No dia 24 de janeiro, a chegada de um voo de repatriação com 88 brasileiros deportados dos Estados Unidos chamou a atenção após o grupo desembarcar com algemas nas mãos e correntes nos pés. Esse, contudo, não foi um fato isolado.
No ano passado, o número de brasileiros deportados dos EUA, no governo do então presidente Joe Biden, foi o maior registrado em três anos, chegando a 1.648 pessoas em 16 voos. Três brasileiros deportados relataram os meandros do controle de imigração e as idas e vindas da burocracia para enviá-los de volta ao País.
Embora o caminho mais penoso seja o percurso para cruzar a fronteira, o contato com autoridades e a detenção são o marco de uma nova fase de incerteza em solo estrangeiro. Transferência entre penitenciárias, “bicos” na prisão para financiar ligações para a família e a desinformação sobre a possibilidade de audiências são algumas das dificuldades apontadas.
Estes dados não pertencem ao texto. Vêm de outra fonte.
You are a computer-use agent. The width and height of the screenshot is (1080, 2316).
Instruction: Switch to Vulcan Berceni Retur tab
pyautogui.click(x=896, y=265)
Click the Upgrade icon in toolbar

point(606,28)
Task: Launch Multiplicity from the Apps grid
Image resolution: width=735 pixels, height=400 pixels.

Assim como os deportados algemados e acorrentados que chegaram a Manaus, Leonardo Oliveira, de 42 anos, diz ter desembarcado em Belo Horizonte da mesma forma em 20 de dezembro. Antes, chegou a ficar preso em Texas e Louisiana.
O brasileiro conta que há duas maneiras de entrar no território americano sem visto prévio: escondido da polícia ou por um pedido de asilo. Ele seguiu a segunda opção, embora os EUA não facilitem a permanência de brasileiros nessa condição. Isso só acontece em casos muito específicos de perseguição, como fuga da violência, após entrevista detalhada sobre a história do requerente. Segundo Leonardo, após ter se entregado às autoridades, teve de apresentar justificativas para o pedido de asilo. O brasileiro, porém, não conseguiu uma audiência para dar prosseguimento ao pedido.
A penitenciária à qual Leonardo foi enviado abrigava mais de cem detentos. Lá, ele recebia três refeições por dia e itens de higiene. Ele ainda passou por uma transferência para ficar em outro presídio próximo dos voos de deportação.
“Eu tinha direito a saúde, psicólogo, assistência psiquiátrica, banho de sol. Era um tratamento digno, mas a comida era racionada”, relatou.
Ao entrar no sistema penitenciário americano, Leonardo teve todos os seus documentos confiscados, seus antecedentes conferidos e sua digital e voz registradas. O dinheiro que possuía, conta, foi para uma carteira digital para comprar comida extra ou cartões de telefone no presídio. Ele podia receber dinheiro de familiares no Brasil, e todas as movimentações financeiras eram feitas por tablet.
Leonardo chegou aos EUA depois de enfrentar a depressão e complicações financeiras no Brasil. Na adolescência, viveu na Espanha por um tempo e não tinha planos para se tornar emigrante novamente, até esbarrar nas redes sociais com pessoas que estavam atravessando a fronteira dos EUA com sucesso. Durante o périplo recente, gravou vídeos no YouTube narrando as dificuldades.
Quatro centros
Outro que tentou a sorte nos EUA, mas foi deportado, foi Wemersson Fontes, de 28 anos, que chegou ao Brasil acorrentado nos pés, na barriga e nas mãos, mas foi solto cerca de 20 minutos antes do pouso. A prática é apontada como recorrente por especialistas. Natural de Minas Gerais, o eletricista decidiu ir para os EUA para juntar dinheiro trabalhando com pinturas de casas.
Ao se entregar na fronteira, Wemersson teve o seu pedido de asilo negado e foi levado para quatro centros de detenções até conseguir voltar para o Brasil. Em todos os seus deslocamentos, ele ficou acorrentado. Na fronteira, ele relata que a refeição era escassa, com pouco espaço para dormir, mas que nas outras três detenções se alimentou de maneira satisfatória.
Ele conta que foi algemado em todos os seus deslocamentos e durante todo o voo para o Brasil. A exceção era quando ia ao banheiro. Seu voo, afirma, trouxe de volta cerca de 80 brasileiros, com apenas três agentes americanos a bordo.